No Rio Grande do Norte, o Banco do Nordeste não só conseguiu apoiar os empreendedores em meio às dificuldades impostas pela pandemia de Covid-19, como aumentou a participação no mercado de crédito. Especificamente no período da pandemia, as 21 agências potiguares fecharam mais de R$ 1 bilhão em negócios de março a setembro.

Por setor, a alocação de recursos no período foi a seguinte: Comércio e Serviços, R$ 406,9 milhões; Indústria, R$ 73,3 milhões; Turismo, R$ 19 milhões; Pecuária, R$ 118,4 milhões; Agricultura, R$ 39,5 milhões e Agroindústria, R$ 3,6 milhões. Além disso, a microfinança urbana absorveu mais R$ 388,4 milhões. Os empreendimentos beneficiados com as diversas linhas de crédito do Banco somam 142,5 mil operações realizadas no período.

Pela linha FNE Emergencial, lançada pelo Governo Federal em abril para minimizar os efeitos da pandemia na economia regional, as empresas potiguares demandaram R$ 185,3 milhões em 6.467 operações de crédito até setembro. O valor corresponde a 6,6% de toda a demanda por crédito emergencial do Banco do Nordeste no período, que somou R$ 2,8 bilhões em 153 mil operações. No Estado, o setor de Comércio e Serviços foi responsável pela maior demanda.

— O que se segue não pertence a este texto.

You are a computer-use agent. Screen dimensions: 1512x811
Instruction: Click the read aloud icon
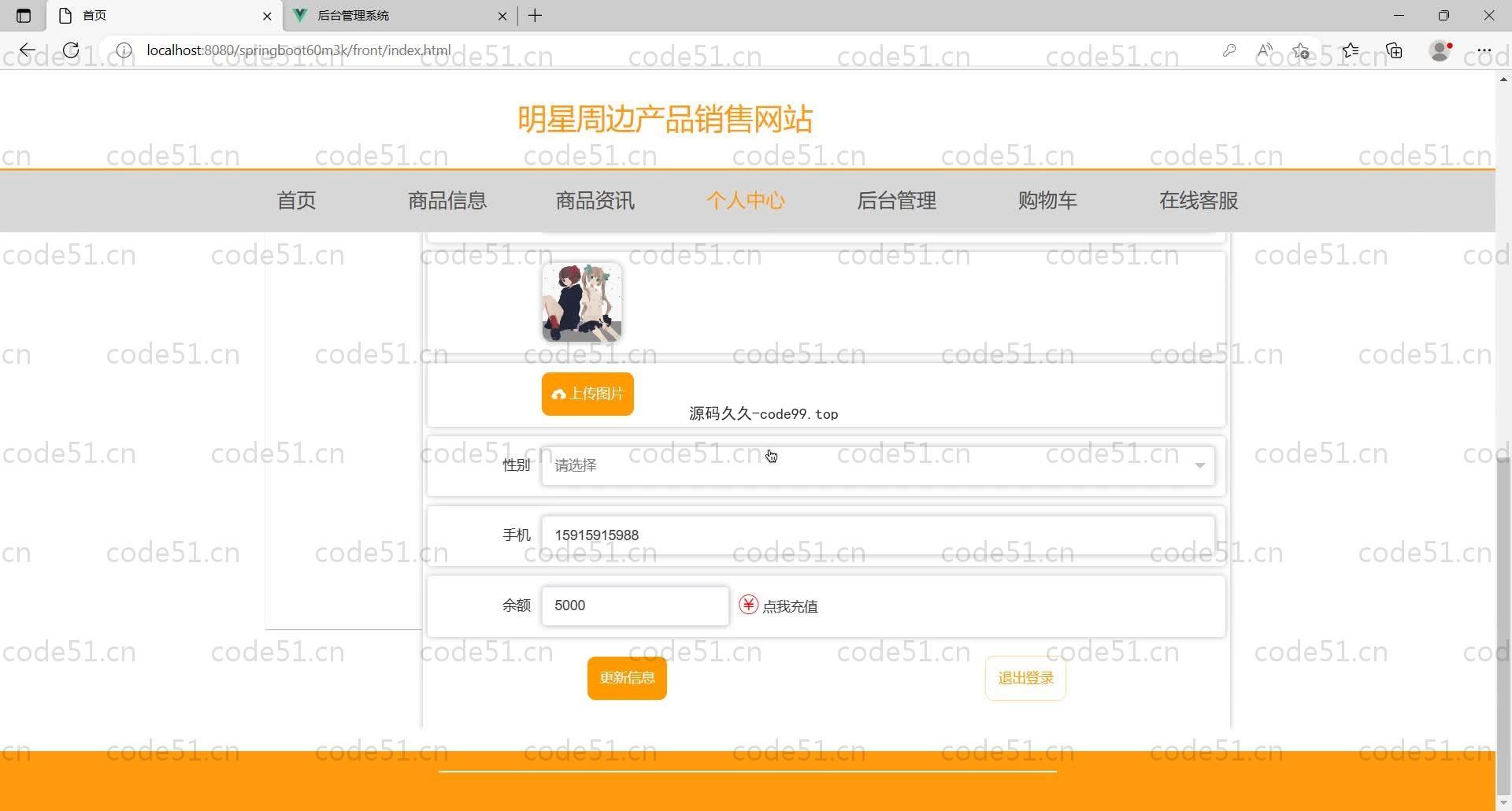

“Somos conscientes que há muito a avançar na condição de protagonista do desenvolvimento da região, mas também temos a convicção da importância do que já foi feito, somente possível porque contou com a dedicação de uma equipe que entendeu logo no início da pandemia o tamanho do papel do Banco em enfrentar seus efeitos na economia. As parcerias com as entidades empresariais também foram fundamentais. Alegra-nos saber que o crédito, traduzido nos números apresentados, produzem impactos diretos na geração de emprego, aumento da massa salarial e incremento da arrecadação tributária”, destaca o superintendente Thiago Dantas e Silva.